▸ **Problem requirements**
Quote the lines below exactly, from the one that holds "One X+ (366, 1339)" through the final line of the records, and only those.

▸ **Dataset**
* * *

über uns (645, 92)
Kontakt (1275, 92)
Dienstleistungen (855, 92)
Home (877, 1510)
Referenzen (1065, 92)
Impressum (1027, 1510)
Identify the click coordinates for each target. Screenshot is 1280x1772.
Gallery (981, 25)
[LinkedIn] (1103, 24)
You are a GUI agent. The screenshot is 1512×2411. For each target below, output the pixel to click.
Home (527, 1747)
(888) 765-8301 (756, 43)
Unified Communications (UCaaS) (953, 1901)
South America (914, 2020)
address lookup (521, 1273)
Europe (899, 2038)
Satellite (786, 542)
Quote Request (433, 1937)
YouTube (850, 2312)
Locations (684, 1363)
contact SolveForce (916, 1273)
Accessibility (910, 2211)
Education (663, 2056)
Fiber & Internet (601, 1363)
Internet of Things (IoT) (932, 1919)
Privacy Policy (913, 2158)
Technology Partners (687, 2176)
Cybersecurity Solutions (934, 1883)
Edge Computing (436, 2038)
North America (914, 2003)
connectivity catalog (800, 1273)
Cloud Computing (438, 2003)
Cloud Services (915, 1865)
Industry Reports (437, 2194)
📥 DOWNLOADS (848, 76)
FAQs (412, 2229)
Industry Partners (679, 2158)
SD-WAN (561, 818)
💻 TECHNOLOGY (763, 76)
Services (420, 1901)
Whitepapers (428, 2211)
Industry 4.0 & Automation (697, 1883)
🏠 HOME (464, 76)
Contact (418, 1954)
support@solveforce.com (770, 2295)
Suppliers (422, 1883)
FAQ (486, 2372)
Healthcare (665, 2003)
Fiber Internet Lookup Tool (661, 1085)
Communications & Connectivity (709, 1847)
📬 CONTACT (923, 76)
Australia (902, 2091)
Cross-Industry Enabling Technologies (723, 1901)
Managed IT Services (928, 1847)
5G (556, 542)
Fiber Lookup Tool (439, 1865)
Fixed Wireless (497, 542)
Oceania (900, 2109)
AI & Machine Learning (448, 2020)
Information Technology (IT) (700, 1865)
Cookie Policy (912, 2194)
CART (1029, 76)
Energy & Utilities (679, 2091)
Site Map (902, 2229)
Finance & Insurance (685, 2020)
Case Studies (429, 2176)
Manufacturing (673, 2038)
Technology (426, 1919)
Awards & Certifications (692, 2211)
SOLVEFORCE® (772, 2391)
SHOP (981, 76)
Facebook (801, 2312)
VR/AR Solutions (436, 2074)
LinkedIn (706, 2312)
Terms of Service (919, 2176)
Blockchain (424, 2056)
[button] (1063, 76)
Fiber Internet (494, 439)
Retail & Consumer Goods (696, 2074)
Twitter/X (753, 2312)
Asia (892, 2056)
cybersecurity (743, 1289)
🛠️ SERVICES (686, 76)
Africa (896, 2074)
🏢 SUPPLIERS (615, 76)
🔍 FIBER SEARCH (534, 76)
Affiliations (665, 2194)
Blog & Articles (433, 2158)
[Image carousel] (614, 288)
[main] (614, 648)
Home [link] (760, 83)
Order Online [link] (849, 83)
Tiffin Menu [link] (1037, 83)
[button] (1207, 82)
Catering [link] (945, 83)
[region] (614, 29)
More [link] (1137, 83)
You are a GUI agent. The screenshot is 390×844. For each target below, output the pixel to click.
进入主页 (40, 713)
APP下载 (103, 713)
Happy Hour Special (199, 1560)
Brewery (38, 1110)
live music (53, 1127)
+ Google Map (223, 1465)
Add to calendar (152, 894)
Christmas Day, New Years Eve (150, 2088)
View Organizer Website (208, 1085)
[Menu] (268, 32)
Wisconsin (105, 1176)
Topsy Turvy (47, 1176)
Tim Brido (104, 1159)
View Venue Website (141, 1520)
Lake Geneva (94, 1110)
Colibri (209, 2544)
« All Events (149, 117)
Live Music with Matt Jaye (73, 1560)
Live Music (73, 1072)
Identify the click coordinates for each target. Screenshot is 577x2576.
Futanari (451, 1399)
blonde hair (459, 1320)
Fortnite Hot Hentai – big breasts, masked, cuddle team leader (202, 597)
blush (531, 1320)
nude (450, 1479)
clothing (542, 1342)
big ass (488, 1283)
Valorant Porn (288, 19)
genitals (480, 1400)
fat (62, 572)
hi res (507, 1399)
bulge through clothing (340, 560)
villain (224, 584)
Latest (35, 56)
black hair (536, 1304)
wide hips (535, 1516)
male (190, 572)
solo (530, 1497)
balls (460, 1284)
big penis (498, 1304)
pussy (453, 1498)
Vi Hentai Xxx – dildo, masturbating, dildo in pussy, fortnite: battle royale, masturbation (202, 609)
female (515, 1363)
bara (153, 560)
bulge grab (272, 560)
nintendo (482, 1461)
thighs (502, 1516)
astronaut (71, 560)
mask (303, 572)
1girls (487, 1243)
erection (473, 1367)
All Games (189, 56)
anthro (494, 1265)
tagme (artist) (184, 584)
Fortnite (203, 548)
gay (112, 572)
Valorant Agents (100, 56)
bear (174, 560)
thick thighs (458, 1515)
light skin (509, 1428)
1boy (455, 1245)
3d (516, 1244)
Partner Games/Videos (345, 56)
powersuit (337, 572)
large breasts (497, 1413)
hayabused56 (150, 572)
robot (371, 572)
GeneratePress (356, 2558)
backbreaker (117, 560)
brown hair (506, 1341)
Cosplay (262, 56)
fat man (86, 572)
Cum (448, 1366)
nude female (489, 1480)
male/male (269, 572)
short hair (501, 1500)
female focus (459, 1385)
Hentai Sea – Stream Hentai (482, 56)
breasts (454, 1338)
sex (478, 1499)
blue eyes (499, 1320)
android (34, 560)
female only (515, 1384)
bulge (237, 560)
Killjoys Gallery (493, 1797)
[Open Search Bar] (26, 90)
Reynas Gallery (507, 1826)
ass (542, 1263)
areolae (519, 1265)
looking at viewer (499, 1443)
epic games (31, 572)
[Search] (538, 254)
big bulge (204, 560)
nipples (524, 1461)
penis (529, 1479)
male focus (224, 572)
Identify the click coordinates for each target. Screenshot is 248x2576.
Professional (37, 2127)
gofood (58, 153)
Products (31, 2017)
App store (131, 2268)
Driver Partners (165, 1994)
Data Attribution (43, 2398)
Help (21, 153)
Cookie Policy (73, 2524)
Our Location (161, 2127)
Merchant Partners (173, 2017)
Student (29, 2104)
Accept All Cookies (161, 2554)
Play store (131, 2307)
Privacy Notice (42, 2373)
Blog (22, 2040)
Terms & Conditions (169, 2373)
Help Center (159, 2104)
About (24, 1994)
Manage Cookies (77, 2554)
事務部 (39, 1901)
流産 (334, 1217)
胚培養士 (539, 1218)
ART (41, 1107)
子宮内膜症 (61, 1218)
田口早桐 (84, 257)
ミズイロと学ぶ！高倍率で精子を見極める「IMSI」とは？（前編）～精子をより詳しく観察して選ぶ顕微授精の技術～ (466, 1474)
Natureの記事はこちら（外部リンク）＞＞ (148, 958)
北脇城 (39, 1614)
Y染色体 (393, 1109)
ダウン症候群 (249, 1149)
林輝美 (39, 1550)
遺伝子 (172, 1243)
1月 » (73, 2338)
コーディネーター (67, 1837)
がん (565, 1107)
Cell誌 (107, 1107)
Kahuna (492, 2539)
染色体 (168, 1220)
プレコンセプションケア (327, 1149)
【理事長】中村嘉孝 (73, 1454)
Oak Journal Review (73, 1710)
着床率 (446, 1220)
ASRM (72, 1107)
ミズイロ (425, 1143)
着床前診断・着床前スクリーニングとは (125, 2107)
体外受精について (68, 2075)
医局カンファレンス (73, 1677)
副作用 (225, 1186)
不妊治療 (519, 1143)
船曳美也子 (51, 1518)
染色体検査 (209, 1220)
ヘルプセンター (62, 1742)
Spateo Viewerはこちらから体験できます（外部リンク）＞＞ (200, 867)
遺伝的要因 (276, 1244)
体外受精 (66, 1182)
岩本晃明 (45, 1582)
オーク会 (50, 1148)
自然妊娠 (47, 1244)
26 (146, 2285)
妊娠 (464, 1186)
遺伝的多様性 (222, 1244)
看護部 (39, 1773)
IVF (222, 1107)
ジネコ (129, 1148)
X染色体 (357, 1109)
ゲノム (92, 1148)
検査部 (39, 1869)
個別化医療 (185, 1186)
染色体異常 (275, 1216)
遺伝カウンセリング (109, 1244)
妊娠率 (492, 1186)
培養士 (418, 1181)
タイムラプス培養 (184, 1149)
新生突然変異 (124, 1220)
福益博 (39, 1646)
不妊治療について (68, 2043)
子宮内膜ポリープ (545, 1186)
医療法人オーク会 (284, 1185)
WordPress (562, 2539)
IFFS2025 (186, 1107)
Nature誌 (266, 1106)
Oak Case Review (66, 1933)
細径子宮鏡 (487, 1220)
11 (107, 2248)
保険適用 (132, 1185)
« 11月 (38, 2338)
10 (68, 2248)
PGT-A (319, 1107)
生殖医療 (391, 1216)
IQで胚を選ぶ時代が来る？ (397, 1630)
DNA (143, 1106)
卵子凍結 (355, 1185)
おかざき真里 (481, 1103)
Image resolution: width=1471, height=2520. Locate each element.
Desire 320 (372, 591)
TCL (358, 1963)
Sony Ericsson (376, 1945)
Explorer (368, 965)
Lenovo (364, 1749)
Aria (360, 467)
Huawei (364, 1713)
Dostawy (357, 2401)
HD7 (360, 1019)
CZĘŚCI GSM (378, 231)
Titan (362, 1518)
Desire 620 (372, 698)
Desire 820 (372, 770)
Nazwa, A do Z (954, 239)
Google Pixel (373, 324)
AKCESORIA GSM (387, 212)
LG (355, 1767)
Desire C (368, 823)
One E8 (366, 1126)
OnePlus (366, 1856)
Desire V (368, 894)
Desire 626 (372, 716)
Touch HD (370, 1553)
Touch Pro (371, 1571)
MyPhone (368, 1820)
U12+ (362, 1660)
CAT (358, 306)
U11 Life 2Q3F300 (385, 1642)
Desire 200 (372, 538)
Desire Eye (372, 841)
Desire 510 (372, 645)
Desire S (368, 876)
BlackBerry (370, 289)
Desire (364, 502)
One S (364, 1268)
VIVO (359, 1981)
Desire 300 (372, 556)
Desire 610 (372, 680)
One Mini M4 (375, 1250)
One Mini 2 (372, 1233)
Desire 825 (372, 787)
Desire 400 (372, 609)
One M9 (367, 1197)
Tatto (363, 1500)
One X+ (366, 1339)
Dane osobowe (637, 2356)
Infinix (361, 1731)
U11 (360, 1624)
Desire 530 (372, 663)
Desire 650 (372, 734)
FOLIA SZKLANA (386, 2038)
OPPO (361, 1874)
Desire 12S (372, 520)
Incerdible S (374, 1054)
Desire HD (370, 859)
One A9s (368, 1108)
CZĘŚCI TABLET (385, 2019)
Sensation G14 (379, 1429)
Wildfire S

* * *

▸ **Answer section**
One X+ (366, 1339)
Dane osobowe (637, 2356)
Infinix (361, 1731)
U11 (360, 1624)
Desire 530 (372, 663)
Desire 650 (372, 734)
FOLIA SZKLANA (386, 2038)
OPPO (361, 1874)
Desire 12S (372, 520)
Incerdible S (374, 1054)
Desire HD (370, 859)
One A9s (368, 1108)
CZĘŚCI TABLET (385, 2019)
Sensation G14 (379, 1429)
Wildfire S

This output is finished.